Emploi préféré au sein de la profession
C'est la liberté de création qu'offre la profession qui a convaincu Sara d'y entrer. Cela n'a pas changé aujourd'hui: "Concevoir et exécuter des peintures murales est l'une de mes tâches préférées. La création d'un portrait est parfois un nouveau défi, mais j'adore cela. Il faut qu'il soit parfaitement réussi pour que les gens puissent se reconnaître ou reconnaître leurs proches. Cela demande de la technique et le sens du détail. S'il est réussi, la satisfaction n'en est que plus grande."
Femme peintre
L'accueil d'une femme dans l'industrie
"Au début, les pairs gardent souvent une certaine distance. On ne vous voit pas tout de suite comme une peintre, mais plutôt comme "la femme de". En tant que femme, on a aussi parfois l'impression d'être sous-estimée, surtout en termes de connaissances, de force et d'endurance". En tant que femme peintre, Sara a donc parfois l'impression de devoir faire ses preuves. "Heureusement, cela change peu à peu, mais l'idée qu'il s'agit d'un travail d'homme est encore présente ici et là. Néanmoins, elle reste fière de son métier: parce que la peinture est un métier. Il faut de la technique, de la perspicacité, de la persévérance et le sens du détail. Cela mérite d'être reconnu."
Évolution du nombre de femmes professionnelles
Selon Sara, il existe encore aujourd'hui une certaine stabilité dans le nombre de femmes qui se lancent dans la profession de peintre, tout comme à l'époque où elle a obtenu son diplôme. "Souvent, on attend d'une femme qu'elle s'occupe des tâches ménagères, ce qui rend parfois difficile une carrière dans la construction. Moi-même, je suis avant tout une mère de famille.
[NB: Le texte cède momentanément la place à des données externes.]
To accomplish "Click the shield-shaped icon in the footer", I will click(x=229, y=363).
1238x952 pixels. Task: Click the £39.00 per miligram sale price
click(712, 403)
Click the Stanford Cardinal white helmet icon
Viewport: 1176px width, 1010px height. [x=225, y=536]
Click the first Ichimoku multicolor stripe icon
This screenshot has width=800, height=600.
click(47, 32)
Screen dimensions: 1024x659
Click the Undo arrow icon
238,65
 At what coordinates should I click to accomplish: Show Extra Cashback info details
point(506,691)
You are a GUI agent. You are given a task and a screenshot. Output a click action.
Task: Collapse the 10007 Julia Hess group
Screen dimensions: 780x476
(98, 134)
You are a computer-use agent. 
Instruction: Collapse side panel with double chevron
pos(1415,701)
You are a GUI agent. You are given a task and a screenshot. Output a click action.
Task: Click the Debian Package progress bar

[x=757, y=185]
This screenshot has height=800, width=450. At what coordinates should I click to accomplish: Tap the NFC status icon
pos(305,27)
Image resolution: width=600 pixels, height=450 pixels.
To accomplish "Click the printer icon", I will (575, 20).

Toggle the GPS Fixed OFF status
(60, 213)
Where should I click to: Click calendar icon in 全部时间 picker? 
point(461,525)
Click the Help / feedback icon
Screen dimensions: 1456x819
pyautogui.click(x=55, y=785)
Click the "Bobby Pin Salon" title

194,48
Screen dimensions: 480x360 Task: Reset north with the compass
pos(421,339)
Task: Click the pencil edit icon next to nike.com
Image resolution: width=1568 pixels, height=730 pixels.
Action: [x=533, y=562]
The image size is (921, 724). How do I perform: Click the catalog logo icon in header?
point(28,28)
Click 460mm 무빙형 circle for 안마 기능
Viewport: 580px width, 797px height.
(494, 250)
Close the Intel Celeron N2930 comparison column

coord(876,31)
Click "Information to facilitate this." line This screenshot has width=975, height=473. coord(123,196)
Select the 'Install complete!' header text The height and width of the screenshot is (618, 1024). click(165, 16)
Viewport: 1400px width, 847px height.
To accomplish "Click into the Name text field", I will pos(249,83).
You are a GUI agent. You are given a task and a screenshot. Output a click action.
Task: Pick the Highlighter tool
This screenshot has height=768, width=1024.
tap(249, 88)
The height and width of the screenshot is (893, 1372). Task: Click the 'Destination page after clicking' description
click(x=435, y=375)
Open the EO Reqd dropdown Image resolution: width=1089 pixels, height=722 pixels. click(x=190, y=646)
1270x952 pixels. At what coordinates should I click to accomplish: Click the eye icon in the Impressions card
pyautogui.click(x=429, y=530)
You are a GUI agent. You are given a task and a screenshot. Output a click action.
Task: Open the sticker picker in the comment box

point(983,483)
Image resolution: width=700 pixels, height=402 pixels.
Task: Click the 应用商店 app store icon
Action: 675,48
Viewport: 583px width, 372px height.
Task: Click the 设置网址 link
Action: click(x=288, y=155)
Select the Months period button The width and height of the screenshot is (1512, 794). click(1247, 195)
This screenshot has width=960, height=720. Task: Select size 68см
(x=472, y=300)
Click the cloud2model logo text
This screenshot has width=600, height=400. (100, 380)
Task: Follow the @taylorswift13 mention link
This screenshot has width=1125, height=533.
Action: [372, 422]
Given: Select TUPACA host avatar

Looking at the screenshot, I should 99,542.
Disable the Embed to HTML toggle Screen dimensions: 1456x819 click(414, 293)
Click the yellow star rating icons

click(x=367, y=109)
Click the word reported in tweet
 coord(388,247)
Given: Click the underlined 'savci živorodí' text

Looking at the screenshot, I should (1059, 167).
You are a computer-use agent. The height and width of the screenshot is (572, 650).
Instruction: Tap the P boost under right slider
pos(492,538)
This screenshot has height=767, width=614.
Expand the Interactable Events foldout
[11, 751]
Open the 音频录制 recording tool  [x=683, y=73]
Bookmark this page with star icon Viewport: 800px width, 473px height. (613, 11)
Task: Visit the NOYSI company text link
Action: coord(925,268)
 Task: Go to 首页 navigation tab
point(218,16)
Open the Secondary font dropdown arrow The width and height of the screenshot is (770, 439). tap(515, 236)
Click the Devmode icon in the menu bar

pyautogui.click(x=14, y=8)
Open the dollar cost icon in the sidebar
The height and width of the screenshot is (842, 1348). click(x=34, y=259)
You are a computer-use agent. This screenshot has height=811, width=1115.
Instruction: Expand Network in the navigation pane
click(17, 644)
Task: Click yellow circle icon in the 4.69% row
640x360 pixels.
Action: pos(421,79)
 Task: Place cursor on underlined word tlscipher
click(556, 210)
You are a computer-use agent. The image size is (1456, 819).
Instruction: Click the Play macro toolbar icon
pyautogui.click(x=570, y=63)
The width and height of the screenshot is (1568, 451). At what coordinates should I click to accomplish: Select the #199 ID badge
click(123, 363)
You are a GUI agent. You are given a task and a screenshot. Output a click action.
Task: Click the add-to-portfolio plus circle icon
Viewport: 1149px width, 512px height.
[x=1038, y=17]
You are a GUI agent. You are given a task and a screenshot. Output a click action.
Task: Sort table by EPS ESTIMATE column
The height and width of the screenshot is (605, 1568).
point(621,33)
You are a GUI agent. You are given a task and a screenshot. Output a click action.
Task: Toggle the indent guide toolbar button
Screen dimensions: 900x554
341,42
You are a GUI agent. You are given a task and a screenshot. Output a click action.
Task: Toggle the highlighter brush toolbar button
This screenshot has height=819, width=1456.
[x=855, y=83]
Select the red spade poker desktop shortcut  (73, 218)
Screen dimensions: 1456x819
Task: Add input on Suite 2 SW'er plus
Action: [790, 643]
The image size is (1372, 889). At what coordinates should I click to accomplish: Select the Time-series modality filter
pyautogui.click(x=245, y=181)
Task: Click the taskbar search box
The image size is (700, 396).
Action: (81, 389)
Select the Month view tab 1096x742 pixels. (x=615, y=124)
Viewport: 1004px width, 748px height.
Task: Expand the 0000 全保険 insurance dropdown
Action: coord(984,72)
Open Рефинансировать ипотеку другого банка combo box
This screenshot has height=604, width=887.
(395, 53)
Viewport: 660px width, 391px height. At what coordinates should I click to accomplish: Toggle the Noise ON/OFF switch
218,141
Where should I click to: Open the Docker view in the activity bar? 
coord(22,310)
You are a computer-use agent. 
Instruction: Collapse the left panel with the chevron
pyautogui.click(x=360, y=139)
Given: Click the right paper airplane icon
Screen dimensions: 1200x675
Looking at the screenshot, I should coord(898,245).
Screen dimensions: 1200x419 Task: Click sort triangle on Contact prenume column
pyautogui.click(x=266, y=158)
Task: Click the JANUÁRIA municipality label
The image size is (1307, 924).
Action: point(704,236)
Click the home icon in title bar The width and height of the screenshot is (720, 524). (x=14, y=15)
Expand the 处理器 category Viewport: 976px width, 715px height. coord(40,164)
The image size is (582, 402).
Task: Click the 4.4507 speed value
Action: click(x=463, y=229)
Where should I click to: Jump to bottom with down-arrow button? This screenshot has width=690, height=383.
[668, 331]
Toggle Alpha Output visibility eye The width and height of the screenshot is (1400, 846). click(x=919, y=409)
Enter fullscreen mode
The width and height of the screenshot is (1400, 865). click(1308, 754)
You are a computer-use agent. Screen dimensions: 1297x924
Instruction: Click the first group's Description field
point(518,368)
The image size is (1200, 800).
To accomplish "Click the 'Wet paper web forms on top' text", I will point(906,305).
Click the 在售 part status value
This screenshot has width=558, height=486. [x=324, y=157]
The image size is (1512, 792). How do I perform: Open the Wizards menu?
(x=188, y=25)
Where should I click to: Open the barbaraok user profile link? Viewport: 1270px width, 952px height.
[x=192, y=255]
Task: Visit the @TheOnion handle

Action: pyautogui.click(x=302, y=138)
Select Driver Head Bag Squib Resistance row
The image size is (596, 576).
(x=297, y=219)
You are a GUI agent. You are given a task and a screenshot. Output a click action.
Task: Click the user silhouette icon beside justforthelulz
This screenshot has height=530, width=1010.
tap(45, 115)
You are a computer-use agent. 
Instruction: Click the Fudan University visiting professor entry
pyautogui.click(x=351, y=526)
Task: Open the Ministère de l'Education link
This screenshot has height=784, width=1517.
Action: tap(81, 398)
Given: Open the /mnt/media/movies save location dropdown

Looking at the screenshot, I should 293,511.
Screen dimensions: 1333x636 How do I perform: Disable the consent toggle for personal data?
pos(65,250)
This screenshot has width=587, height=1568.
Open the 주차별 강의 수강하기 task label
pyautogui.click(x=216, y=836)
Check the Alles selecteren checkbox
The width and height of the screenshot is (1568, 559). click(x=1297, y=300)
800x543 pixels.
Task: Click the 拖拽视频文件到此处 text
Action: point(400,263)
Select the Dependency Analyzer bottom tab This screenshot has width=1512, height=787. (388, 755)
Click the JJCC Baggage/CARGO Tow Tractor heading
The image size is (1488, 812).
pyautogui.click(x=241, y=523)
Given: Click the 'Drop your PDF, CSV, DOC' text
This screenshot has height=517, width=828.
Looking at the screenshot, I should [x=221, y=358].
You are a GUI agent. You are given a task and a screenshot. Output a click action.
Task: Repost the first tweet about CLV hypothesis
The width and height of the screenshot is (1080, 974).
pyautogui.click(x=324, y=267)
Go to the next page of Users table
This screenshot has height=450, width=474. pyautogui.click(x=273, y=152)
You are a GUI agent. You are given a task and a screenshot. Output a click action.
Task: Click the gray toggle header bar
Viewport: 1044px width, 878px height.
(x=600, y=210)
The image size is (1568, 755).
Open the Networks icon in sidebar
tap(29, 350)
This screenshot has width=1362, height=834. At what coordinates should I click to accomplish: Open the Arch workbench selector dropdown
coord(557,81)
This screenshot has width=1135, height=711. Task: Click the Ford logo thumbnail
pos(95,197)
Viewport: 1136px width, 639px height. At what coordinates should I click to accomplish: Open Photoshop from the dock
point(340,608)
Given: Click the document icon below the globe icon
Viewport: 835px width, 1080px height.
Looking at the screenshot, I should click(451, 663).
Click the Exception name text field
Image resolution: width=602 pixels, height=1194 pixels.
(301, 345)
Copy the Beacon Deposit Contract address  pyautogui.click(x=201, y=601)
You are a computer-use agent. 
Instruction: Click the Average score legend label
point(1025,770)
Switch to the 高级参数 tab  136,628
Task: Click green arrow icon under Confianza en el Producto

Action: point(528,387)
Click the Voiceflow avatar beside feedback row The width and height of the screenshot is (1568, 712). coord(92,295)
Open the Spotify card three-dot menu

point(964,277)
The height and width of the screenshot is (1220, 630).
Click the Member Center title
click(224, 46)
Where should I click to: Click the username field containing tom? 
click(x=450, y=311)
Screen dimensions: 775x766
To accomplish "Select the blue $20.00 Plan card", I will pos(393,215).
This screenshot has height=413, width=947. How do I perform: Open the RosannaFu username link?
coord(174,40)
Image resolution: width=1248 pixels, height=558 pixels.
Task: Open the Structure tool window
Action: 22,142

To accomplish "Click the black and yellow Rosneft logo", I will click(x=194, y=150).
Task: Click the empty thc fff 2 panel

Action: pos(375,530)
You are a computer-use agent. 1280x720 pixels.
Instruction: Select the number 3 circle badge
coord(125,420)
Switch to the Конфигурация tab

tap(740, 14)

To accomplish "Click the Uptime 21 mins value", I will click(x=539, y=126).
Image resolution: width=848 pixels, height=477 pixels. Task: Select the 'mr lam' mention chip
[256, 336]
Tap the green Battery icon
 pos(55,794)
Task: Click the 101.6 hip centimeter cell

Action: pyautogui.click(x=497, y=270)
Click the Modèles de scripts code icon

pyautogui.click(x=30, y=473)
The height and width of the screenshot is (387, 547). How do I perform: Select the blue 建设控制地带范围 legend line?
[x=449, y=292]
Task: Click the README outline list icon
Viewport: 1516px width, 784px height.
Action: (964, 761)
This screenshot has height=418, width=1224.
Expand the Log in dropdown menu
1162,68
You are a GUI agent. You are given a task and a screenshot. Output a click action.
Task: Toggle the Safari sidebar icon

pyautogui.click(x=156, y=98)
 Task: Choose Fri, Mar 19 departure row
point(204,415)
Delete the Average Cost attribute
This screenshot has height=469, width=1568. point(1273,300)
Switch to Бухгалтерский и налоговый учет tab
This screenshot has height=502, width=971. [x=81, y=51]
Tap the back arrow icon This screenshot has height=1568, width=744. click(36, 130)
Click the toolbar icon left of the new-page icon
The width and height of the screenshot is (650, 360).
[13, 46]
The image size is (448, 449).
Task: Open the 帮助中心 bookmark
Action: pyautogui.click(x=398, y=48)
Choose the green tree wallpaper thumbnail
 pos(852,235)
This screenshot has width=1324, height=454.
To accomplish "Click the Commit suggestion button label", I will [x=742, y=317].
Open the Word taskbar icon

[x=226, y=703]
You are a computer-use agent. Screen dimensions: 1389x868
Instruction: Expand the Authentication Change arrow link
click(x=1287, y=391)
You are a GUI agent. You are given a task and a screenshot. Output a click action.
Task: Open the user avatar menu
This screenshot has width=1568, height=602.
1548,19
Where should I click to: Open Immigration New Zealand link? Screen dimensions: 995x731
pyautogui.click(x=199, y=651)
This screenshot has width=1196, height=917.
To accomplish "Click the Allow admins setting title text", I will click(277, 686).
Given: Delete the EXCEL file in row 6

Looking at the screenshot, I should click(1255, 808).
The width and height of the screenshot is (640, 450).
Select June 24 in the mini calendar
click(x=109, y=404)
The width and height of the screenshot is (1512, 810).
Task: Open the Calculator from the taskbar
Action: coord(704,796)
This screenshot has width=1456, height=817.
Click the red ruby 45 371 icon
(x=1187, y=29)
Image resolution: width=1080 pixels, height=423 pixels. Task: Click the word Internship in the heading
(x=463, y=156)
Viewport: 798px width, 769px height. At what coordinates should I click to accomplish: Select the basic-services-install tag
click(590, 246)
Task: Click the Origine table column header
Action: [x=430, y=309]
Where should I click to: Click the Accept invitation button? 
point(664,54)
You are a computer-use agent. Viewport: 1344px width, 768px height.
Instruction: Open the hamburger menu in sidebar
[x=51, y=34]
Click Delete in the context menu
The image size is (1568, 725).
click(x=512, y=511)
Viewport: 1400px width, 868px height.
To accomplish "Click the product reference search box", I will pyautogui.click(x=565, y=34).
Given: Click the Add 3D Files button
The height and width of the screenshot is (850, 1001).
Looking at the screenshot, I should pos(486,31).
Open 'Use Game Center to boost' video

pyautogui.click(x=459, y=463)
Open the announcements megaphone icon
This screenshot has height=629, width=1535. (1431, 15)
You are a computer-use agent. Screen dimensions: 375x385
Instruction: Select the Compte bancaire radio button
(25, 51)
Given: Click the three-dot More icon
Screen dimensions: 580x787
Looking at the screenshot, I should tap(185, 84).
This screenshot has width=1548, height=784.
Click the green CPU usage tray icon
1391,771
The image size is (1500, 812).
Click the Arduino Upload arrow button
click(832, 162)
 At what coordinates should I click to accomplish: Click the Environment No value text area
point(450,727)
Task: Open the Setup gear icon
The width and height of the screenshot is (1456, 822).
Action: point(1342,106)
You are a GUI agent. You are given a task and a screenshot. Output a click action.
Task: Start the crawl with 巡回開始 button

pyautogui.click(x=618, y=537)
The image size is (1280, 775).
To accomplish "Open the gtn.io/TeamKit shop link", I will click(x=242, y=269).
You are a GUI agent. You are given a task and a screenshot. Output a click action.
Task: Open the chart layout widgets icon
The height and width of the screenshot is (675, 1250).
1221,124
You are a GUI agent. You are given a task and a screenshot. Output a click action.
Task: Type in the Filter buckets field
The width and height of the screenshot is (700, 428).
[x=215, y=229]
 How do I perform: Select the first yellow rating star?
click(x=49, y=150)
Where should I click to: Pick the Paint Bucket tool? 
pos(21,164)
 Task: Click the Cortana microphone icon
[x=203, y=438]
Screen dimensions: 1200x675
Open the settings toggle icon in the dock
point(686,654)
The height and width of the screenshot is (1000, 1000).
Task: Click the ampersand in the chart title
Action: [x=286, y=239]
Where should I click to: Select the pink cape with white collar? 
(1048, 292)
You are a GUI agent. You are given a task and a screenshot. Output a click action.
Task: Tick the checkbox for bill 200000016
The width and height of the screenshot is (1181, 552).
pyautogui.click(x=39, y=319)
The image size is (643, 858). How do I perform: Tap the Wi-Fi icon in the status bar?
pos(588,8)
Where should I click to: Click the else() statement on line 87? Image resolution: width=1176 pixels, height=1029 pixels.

Mais l'avantage de travailler de manière indépendante, c'est que je peux aménager mes horaires de manière flexible en fonction des besoins de la famille."
Les conseils d'une professionnelle
Le conseil que j'aimerais donner aux filles, mais certainement aussi aux garçons, qui hésitent à entrer dans la profession est le suivant: "Avant tout, faites ce que vous aimez et suivez votre cœur. Croyez en vous. Foncez et ne laissez personne vous dire que vous n'y arriverez pas", conclut Sara.